### READING PASSAGE
Dan Biderman and Jessy Lin of Engram discuss their innovative approach to continual learning in AI, where models are always training to internalize domain-specific knowledge, enabling more efficient, intuitive reasoning and reducing reliance on external memory retrieval. They envision a future of personalized AI models that continuously adapt and learn, inspired by principles of human memory and neuroscience, aiming to transform productivity through specialized, context-aware systems beyond traditional foundation models.
In this discussion, Dan Biderman and Jessy Lin, co-founders of Engram, explore the challenges and innovations surrounding memory and continual learning in AI models. They emphasize that unlike traditional views separating pre-training and post-training, their approach treats models as always training, continuously integrating new and evolving context into the model weights. This ongoing learning process aims to make AI systems deeply understand specific domains, such as a company’s internal knowledge, much like a long-term employee would, rather than relying solely on externalized memory or context windows.
Engram’s technology focuses on fine-tuning models within specific workspaces or teams, using techniques like adapter fine-tuning to internalize relevant knowledge efficiently. This approach reduces the need for extensive context retrieval during inference, significantly cutting down token usage and computational costs. The founders highlight the trade-offs between memorization and retrieval, noting that while retrieval systems (like RAG) are useful, internalizing knowledge into model weights enables more intuitive and associative reasoning, which is crucial for complex tasks and personalized workflows.
The conversation also touches on the philosophical and technical aspects of memory in AI, comparing it to human memory’s lossy and selective nature. They argue that AI models need to learn what is important to remember versus what can remain externalized, a problem still open in research. Drawing inspiration from neuroscience, they discuss how biological memory balances compression and abstraction, and how similar principles might guide future AI memory architectures. They also acknowledge the limitations of current transformer architectures in handling long contexts efficiently and the need for breakthroughs in continual learning.

### EXTRACTED DATA

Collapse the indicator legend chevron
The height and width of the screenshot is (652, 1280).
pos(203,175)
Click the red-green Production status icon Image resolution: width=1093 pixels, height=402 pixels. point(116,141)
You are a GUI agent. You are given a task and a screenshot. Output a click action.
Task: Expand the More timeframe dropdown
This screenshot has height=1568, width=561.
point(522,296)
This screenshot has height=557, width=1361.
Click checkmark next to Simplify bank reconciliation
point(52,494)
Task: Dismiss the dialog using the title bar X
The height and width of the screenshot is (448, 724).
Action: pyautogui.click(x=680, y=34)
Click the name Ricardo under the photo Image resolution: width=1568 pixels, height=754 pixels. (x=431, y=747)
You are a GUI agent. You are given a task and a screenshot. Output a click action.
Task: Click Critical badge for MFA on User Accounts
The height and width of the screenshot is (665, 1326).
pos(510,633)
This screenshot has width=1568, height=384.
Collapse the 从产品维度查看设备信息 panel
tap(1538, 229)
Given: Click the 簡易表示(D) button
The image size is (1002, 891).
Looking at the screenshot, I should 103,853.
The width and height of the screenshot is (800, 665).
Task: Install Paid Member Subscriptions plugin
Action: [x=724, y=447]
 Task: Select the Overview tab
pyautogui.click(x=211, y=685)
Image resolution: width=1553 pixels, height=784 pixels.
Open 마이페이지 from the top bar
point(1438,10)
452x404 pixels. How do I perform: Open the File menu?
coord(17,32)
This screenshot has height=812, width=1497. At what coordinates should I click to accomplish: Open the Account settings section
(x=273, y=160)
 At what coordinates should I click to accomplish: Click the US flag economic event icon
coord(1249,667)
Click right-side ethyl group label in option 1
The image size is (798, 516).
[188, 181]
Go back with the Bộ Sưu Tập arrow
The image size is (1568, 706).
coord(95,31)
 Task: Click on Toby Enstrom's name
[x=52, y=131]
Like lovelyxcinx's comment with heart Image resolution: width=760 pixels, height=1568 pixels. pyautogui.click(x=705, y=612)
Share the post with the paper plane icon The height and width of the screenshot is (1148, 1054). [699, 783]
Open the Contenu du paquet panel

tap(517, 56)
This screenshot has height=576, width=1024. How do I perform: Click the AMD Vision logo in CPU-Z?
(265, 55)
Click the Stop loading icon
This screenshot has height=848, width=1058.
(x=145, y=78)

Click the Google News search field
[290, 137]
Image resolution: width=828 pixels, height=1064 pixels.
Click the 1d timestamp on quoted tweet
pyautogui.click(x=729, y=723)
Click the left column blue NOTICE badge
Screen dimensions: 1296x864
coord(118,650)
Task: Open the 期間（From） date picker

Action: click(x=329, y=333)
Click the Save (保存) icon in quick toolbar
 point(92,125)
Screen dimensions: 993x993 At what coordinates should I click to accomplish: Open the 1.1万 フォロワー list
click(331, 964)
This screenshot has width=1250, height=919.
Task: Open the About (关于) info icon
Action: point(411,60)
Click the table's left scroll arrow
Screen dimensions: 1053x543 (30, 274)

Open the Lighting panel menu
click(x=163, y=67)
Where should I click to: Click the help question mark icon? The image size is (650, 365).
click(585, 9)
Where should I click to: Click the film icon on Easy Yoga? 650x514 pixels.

### WHAT TO DO
Could you extend the summary of the Engram founders' discussion on continual learning in AI, picking up after its final sentence?

### OUTPUT FOR THIS EXERCISE
Looking ahead, Biderman and Lin envision a future where everyone has personalized AI models tailored to their unique needs and contexts, distinct from generic foundation models. These models would continuously learn and adapt, improving over time with use, and could serve as neural interfaces to vast data ecosystems. They foresee a shift from one-size-fits-all AI to a diverse ecosystem of specialized models that better capture individual and organizational knowledge, enhancing productivity and innovation across various domains.
Finally, the founders reflect on the surprising dominance of language models over vision models in recent AI progress, offering a speculative theory related to information processing differences between modalities. They stress the importance of integrating research and product development to accelerate breakthroughs in memory and continual learning. Engram aims to be at the forefront of this movement, focusing exclusively on these challenges to unlock new capabilities in AI that go beyond raw intelligence to include dynamic, context-aware learning and memory.